“How To Tell If She's Faking It”

 


 How To Tell If She's Faking Female Orgasm


***QUESTION***

Dear Alex,

I appreciate the news letters but how about some
advice about keeping it up, lasting long, or going
until your knees get weak.  Or maybe that might be
a little too much for a guy.

I mean, I'm 19 years of age, i'm athletic, I have
a very strong back, i just don't understand why I
can't last longer than 25-30 min

IF there is any type of advice you can give to me
it would help because I know my girl is tired of
it.  She always say DAM I WAS ALMOST THERE.

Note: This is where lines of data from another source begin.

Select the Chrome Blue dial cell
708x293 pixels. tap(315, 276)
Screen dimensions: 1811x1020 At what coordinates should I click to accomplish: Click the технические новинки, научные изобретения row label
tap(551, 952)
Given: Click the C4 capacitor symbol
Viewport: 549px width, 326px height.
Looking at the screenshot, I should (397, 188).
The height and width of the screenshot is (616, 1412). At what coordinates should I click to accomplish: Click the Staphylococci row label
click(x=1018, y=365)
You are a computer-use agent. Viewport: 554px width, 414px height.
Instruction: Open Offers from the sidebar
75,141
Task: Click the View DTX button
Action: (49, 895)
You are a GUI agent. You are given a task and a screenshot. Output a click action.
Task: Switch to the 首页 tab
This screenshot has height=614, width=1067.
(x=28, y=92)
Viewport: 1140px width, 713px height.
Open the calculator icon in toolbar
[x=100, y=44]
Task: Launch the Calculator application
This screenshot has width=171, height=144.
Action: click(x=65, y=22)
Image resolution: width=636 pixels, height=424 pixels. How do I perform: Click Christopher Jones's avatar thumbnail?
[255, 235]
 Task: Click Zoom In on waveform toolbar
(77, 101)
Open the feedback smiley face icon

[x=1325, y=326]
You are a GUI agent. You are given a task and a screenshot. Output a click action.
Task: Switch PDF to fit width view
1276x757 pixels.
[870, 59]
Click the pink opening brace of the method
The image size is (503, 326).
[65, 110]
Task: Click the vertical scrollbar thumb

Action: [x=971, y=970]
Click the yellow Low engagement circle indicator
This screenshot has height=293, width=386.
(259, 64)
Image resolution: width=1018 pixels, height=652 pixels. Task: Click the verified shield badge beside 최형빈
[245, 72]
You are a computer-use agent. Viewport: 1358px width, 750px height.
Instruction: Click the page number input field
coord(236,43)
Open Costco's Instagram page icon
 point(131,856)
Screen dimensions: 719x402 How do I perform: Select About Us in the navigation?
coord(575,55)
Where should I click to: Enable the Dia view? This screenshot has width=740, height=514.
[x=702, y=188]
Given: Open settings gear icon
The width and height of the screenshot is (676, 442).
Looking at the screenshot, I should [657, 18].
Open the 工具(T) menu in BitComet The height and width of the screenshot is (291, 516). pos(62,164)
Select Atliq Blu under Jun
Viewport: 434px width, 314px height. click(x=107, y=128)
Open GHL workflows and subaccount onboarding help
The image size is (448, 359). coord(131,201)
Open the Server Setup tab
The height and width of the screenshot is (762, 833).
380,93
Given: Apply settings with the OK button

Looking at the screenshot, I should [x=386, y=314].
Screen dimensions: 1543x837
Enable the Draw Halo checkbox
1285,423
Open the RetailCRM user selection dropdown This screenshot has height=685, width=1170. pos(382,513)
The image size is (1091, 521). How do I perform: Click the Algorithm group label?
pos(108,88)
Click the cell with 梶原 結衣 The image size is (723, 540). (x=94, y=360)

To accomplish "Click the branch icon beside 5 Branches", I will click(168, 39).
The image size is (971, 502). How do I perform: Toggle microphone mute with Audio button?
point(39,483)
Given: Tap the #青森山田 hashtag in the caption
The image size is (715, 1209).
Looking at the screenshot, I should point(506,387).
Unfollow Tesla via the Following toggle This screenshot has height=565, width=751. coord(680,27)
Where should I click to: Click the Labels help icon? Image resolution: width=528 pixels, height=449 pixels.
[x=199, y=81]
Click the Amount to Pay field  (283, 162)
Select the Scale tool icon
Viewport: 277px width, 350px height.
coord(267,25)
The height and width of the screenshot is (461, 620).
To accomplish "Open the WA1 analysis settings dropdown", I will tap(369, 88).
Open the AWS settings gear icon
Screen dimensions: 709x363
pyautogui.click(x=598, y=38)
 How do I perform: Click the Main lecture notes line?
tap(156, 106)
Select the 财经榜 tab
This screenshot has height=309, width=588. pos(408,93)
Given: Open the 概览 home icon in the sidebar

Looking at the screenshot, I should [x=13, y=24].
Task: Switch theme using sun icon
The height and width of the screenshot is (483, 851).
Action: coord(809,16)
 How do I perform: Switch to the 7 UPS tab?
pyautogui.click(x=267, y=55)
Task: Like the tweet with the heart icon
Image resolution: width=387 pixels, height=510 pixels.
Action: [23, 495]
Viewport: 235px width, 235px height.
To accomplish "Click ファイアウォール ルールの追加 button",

like I said, if there is any type of information
that you can give it would be greatly appreciated.

GS

 >>>MY COMMENTS:

   Hey man, we've all heard the "I'm almost there"
thing.

   The thing you've got to understand is that the
problem is NOT how long you are lasting.

   25-30 minutes of continuous intercourse is pretty
much an Olympic level performance and you've got
nothing to worry about on that score. 

   Most women can't take continuous thrusting for
anywhere near that much time.  They start to dry
out from the friction, and then it just starts to
hurt.

   Great sex can definitely last for hours... but
it's not all about banging away in there. 

   But the fact is...

   And I hate to sound harsh... but If you
haven't popped her weasel by 5 minutes of
continuous intercourse, then you are doing
something very wrong.

   Without more details of exactly what is going
on between you and your girl, I can't say for
sure what is wrong, but here's a few sex tips you
should try...

   >>1. A LOT More Foreplay

   By the time you put your cock inside of her,
she should be shaking with anticipation.  If you
do this right, some women will actually come from
your first thrust.

   Yes, you read that right.

   To build that level of anticipation, you've
got to master the art of TEASING.

   Bring her up to the edge and back her down
again... and again.

   This is partly a mental game.  It stops her
from working so hard at coming when she realizes
that you aren't even trying to get her to come.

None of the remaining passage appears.